As cool as it would be to live someplace where I’d already be far older than Methuselah, Gliese 581 e probably isn’t a very hospitable place to live. It’s way too close to the star – it’s probably an oversize, overcooked Mercury. Even if it’s not a vacation spot, it’s still a really cool find – it shows that scientists are getting much better at finding smaller exoplanets.
Cool as that is, it pales compared to Mayor’s team’s second announcement. They were able to refine the estimates for the orbit of Gliese 581 d – one of three other planets that had already been discovered orbiting Gliese 581. It appears that this planet is well within the star’s habitable zone, which means that liquid water – and possibly life – can exist there.
The question is, does this mean that we should dust off the welcome mat?
Probably not.

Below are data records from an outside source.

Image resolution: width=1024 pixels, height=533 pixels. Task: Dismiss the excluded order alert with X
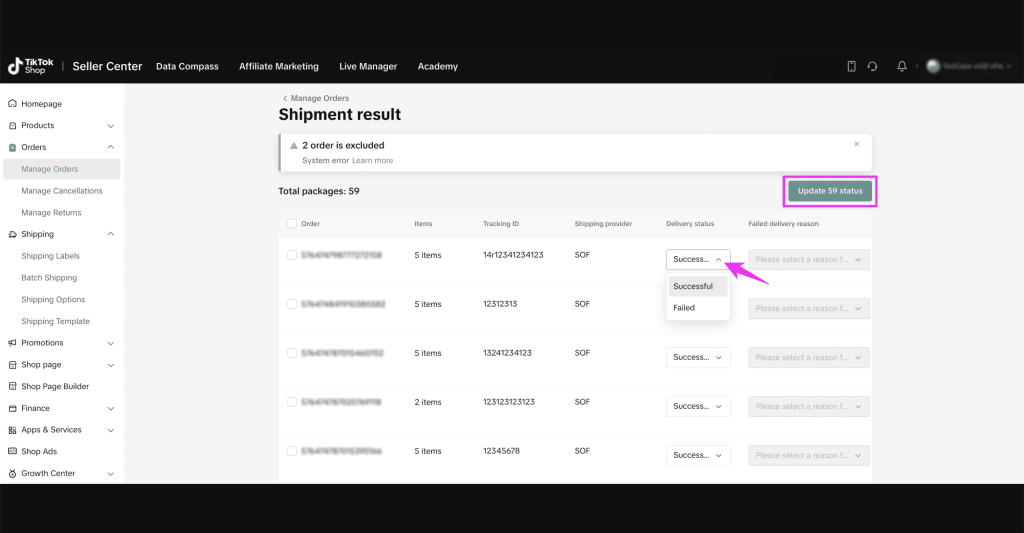pos(856,144)
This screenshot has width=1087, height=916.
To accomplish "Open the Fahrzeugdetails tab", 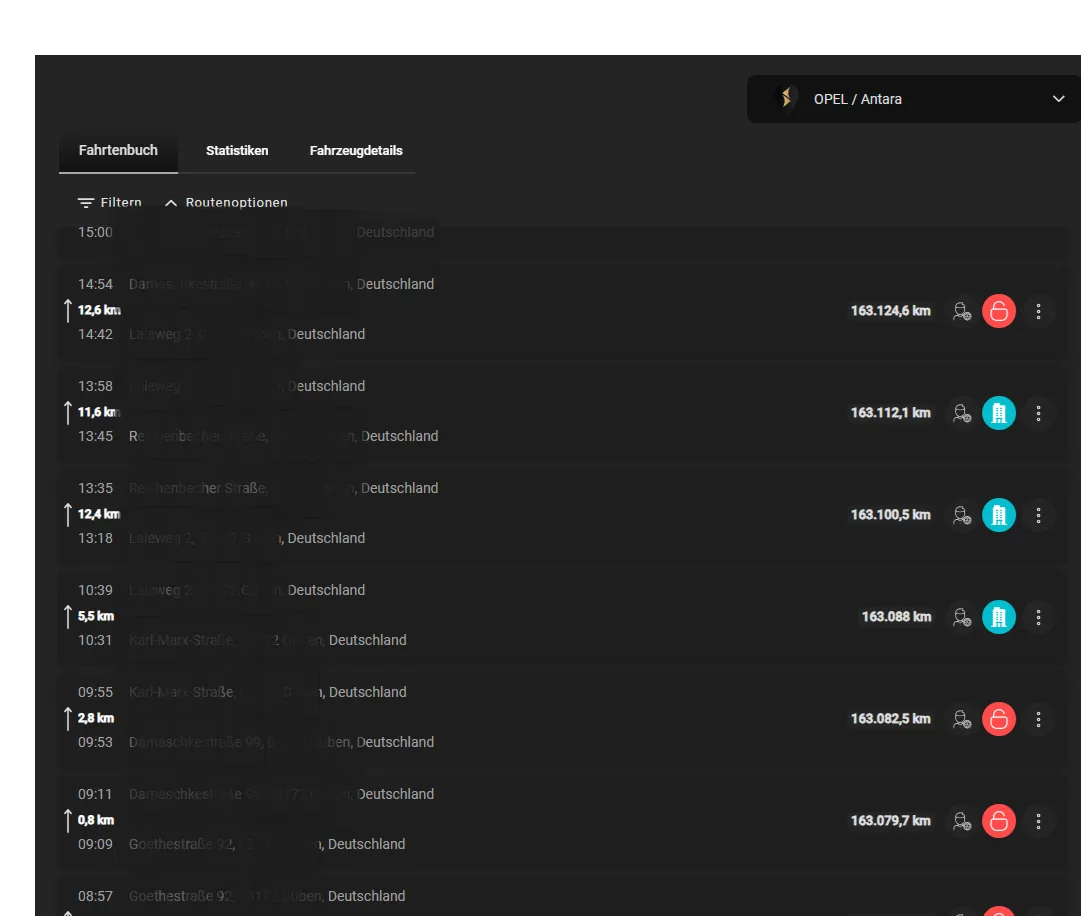I will point(356,151).
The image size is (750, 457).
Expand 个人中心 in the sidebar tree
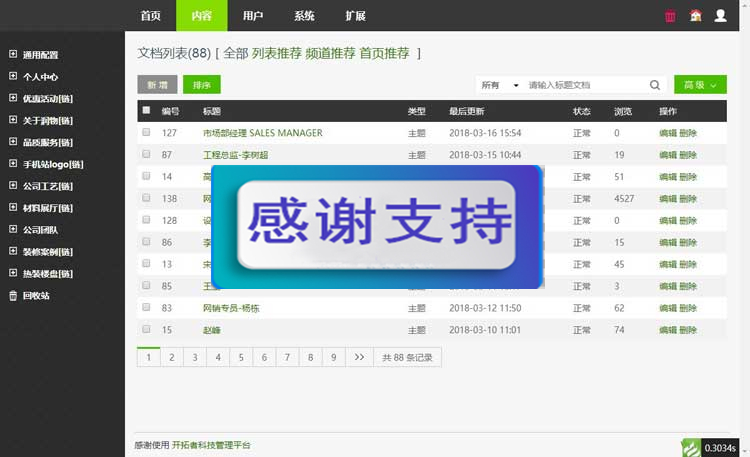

Gliese 581 is only about 20 light years away, and if there was an advanced civilization there right now, I suspect that the SETI folks would probably have seen some indications by now (if they use radio, anyway). But maybe they don’t, for whatever reason. Could there be life there, and might they reach space?
Obviously, we can’t do any more than speculate about what kind of life might evolve on a planet like Gliese 581 d. Our speculations are, at best, going to be almost completely uninformed, but that’s never stopped people from speculating before, so I certainly see no reason to let it stop us now.
Let’s start by looking at what we know about the planet. That’s something that’s really not going to take us very long. We know, according to the press release, that it’s at least 7.7 Earth masses, and it orbits the star about every 66 days.
I told you that wouldn’t take long. Now, let’s speculate.
One of the many physical factors that’s important to life is gravity – particularly when we’re going to think about the potential for flight. We know that Gliese 581 d is a lot more massive than Earth, but we don’t actually know what the planet’s surface gravity is. In order to know what the surface gravity of the planet is, we need to know its radius. At the moment, we’ve got no idea what Gliese 581 d’s radius is, because we also don’t know what its density is.
Not all planets are equally dense. The planet we’re on is about 5.5 times as dense as water. Venus and Mercury are a little less dense than we are, and Mars is a lot less dense – it comes in at about 3.9. If 581 d is a rocky planet, it’s density is probably somewhere in that range. The research team that discovered the planet doesn’t think that it’s a rocky one, though. They say that, given how massive it is, it’s more likely to be an icy-type planet. In our solar system, Pluto and Saturn’s moon Titan fall into this category of object. Their densities are about 2.
That gives us quite a range of densities to look at, but we can use the possible densities to work out the possible size of the planet. If we make some simplifying assumptions (like pretending that the planet is perfectly spherical), it’s fairly simple to figure out. We know the mass of the planet, and we know that volume equals mass divided by density, so we can punch in a range of densities and get a range of volumes.
If we dust off our 10th-grade geometry, we can figure out what the radii for spheres with each of those volumes. Once we’ve done that, we can figure out the surface gravity that goes with each of the possibilities. That’s also fairly simple (g = m/r^2, where mass and radius are expressed relative to Earth’s). I went ahead and looked a a range of densities that ran from 0.55 (0.1 Earth-density) to 11 (2 Earth-density).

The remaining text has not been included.